I agree! In fact, this was my original point in the post. I was trying to tackle the question of whether low corp tax can have contributed to what I view as a regulatory failure in banking.
“the lack of regulation was a by-product of the culture to entice corporations to ireland which started with low corporate tax and was build on by with ignoring regulations (being a soft touch on regulation goes hand in hand with being a soft touch on corporate tax).”
You make an interesting argument here – that the failing is attributable to a certain culture, of which both low corp tax and lax regulation were symptoms. This may well be true, but I don’t see a problem with low corp tax in and of itself, particularly as regards the origins of the financial crisis (in Ireland or anywhere else).

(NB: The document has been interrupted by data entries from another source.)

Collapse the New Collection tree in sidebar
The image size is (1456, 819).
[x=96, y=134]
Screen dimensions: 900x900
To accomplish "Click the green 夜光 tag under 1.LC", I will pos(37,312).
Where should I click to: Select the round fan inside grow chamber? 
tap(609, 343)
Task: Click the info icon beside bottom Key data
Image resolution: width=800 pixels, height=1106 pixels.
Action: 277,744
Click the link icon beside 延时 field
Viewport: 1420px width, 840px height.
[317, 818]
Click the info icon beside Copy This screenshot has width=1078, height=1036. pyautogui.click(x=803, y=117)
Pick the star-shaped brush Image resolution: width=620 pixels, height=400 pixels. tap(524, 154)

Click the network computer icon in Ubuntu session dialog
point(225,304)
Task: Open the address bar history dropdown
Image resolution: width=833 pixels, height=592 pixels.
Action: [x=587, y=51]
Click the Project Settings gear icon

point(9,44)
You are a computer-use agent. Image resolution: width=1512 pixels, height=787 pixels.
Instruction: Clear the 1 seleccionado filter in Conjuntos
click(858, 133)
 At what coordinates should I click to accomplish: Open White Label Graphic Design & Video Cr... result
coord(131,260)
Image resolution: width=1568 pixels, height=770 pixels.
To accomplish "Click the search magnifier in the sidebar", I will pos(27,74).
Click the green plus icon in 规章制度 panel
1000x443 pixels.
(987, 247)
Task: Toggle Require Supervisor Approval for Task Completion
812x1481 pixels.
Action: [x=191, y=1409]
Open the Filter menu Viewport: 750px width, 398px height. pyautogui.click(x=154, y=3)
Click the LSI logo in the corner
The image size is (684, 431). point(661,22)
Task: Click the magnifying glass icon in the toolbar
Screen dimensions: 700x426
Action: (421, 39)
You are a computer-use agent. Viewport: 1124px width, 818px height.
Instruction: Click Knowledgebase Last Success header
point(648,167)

That’s not my strategy….the fact it is not even remotely plausible to implement meant I didn’t even remotely consider it. My ACTUAL strategy of just hoping the companies would just cut it out because they realise it makes me feel bad has a better chance of resolving it then that.
Anyway what you are suggesting isn’t really anything new, it’s just the Laffer Curve, yet another way of over-simplifying a complex issue. Attempting to apply it in real life has shaky results at best excet in extreme cirumstances as seen in both the situation in Ireland (where it was not a suitable long term strategy) and the Bush tax cuts (which contributed to his massive deficit and look like they will never end up paying for themselves). The most common real life application this is often a permant loss in revenue.